### DATA
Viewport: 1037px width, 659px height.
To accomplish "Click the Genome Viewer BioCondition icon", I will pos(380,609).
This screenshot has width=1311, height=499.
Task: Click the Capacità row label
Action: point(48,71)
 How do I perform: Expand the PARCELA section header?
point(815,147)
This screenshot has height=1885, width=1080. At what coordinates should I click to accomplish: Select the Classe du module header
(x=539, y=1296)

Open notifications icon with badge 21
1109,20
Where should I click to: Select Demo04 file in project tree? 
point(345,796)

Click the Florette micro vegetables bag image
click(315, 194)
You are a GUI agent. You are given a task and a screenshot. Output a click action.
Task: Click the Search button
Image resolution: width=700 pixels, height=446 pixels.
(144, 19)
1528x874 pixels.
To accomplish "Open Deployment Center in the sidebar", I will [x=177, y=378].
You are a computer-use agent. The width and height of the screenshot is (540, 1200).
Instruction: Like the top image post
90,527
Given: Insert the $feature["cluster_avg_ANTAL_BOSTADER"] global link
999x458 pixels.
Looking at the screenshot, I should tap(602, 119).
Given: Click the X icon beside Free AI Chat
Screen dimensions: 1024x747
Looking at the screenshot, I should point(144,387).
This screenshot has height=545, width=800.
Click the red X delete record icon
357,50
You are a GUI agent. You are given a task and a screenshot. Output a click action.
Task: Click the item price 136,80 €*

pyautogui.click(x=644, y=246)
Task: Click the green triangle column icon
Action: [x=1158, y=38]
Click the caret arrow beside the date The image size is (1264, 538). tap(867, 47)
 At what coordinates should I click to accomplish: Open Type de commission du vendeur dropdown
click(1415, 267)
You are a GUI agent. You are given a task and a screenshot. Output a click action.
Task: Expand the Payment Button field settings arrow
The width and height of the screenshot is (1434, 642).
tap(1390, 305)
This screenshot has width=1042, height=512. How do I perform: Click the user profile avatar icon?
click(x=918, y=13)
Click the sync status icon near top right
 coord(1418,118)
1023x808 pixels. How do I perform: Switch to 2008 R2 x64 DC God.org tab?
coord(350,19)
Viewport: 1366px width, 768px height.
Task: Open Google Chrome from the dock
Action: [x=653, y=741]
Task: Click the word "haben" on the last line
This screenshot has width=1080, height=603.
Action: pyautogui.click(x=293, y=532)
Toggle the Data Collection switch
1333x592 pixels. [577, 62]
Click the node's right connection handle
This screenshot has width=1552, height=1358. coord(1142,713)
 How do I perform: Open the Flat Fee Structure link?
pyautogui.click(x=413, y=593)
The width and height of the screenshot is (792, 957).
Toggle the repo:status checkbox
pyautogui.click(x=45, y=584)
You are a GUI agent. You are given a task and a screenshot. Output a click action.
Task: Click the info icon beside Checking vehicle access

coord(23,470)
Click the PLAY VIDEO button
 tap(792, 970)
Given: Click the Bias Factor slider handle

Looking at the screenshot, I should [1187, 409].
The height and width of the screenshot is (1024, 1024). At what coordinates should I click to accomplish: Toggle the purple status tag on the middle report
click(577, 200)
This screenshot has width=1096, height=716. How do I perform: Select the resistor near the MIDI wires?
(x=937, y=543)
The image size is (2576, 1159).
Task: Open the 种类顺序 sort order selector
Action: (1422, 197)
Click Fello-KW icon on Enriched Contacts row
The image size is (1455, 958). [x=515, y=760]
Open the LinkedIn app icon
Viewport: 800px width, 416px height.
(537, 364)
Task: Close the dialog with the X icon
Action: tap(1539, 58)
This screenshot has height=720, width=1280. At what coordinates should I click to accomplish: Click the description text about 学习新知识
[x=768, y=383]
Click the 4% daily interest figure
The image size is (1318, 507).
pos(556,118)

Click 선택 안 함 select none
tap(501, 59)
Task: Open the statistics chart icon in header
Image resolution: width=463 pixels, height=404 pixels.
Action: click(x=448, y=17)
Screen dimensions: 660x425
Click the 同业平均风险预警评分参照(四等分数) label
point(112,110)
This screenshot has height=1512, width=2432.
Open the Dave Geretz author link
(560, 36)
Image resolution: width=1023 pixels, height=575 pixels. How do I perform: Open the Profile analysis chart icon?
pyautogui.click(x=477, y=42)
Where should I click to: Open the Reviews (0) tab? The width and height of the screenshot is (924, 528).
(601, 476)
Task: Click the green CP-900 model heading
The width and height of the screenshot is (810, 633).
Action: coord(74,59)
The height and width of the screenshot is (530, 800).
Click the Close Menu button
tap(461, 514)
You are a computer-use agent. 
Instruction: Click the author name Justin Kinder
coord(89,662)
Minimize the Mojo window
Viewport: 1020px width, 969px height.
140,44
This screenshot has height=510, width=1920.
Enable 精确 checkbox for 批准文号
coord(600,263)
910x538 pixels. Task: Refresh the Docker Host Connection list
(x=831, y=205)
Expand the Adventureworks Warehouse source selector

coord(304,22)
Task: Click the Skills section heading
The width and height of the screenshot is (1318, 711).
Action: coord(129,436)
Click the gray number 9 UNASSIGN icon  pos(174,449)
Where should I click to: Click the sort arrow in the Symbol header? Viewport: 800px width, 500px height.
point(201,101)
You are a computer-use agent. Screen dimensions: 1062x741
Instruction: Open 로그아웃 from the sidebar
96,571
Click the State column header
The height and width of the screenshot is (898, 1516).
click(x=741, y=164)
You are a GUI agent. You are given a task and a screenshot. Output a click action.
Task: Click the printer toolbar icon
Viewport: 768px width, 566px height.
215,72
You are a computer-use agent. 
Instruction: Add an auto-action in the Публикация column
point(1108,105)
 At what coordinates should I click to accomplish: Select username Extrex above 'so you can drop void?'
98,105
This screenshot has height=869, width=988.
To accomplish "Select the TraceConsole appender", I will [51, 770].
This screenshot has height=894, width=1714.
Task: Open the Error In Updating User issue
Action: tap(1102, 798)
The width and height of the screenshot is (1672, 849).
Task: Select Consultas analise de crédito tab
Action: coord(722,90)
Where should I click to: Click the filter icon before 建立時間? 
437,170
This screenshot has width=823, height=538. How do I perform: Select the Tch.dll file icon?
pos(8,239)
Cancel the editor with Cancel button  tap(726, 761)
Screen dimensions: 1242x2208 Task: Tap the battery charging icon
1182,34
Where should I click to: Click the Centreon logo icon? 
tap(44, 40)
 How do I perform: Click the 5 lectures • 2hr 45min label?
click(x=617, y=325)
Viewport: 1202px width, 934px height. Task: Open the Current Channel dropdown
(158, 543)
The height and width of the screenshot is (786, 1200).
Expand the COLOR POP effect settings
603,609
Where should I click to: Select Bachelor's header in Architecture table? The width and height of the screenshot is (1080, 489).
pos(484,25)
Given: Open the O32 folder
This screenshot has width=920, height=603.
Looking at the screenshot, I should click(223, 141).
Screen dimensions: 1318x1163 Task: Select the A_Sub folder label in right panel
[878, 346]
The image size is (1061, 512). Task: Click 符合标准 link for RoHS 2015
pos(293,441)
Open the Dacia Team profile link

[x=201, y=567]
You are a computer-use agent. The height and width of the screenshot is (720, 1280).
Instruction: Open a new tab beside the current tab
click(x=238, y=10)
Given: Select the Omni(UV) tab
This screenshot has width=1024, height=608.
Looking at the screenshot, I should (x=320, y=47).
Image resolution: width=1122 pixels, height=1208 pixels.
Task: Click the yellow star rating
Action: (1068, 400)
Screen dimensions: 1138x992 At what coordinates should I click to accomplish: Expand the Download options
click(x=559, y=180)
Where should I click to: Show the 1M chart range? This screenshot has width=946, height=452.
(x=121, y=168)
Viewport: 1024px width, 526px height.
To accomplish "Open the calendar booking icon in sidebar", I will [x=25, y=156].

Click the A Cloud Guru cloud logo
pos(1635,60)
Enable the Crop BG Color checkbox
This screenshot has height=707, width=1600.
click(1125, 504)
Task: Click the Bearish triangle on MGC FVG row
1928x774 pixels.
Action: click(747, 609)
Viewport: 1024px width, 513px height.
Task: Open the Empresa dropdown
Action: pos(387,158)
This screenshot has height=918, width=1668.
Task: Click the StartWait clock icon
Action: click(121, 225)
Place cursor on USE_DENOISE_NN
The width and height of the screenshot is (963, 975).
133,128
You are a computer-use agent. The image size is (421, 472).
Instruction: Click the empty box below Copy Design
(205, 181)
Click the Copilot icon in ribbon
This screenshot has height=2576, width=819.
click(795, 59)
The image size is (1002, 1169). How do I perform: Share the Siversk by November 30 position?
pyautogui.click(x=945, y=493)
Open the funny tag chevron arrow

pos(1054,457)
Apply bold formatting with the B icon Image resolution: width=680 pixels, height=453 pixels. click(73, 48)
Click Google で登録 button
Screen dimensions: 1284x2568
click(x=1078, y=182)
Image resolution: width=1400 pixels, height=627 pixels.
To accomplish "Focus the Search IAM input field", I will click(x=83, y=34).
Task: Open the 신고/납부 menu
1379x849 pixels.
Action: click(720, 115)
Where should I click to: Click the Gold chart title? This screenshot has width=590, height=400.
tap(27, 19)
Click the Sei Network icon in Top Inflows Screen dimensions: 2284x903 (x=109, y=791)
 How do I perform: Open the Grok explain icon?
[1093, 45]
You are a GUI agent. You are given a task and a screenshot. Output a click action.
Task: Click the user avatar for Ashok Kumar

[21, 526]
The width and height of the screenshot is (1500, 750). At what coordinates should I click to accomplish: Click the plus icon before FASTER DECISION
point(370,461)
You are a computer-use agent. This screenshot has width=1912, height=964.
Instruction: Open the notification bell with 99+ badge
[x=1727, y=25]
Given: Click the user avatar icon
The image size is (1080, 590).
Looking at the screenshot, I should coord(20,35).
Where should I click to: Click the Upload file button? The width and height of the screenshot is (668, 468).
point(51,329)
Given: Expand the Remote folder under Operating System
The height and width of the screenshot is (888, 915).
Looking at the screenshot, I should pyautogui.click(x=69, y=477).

### YOUR GOAL
Once the line with "How do I perform: Click the 5" is found in the records above, print exactly that line and every line after it through the line with "Task: Click the Bearish".

### REPLY
 How do I perform: Click the 5 lectures • 2hr 45min label?
click(x=617, y=325)
Viewport: 1202px width, 934px height. Task: Open the Current Channel dropdown
(158, 543)
The height and width of the screenshot is (786, 1200).
Expand the COLOR POP effect settings
603,609
Where should I click to: Select Bachelor's header in Architecture table? The width and height of the screenshot is (1080, 489).
pos(484,25)
Given: Open the O32 folder
This screenshot has width=920, height=603.
Looking at the screenshot, I should click(223, 141).
Screen dimensions: 1318x1163 Task: Select the A_Sub folder label in right panel
[878, 346]
The image size is (1061, 512). Task: Click 符合标准 link for RoHS 2015
pos(293,441)
Open the Dacia Team profile link

[x=201, y=567]
You are a computer-use agent. The height and width of the screenshot is (720, 1280).
Instruction: Open a new tab beside the current tab
click(x=238, y=10)
Given: Select the Omni(UV) tab
This screenshot has width=1024, height=608.
Looking at the screenshot, I should (x=320, y=47).
Image resolution: width=1122 pixels, height=1208 pixels.
Task: Click the yellow star rating
Action: (1068, 400)
Screen dimensions: 1138x992 At what coordinates should I click to accomplish: Expand the Download options
click(x=559, y=180)
Where should I click to: Show the 1M chart range? This screenshot has width=946, height=452.
(x=121, y=168)
Viewport: 1024px width, 526px height.
To accomplish "Open the calendar booking icon in sidebar", I will [x=25, y=156].

Click the A Cloud Guru cloud logo
pos(1635,60)
Enable the Crop BG Color checkbox
This screenshot has height=707, width=1600.
click(1125, 504)
Task: Click the Bearish triangle on MGC FVG row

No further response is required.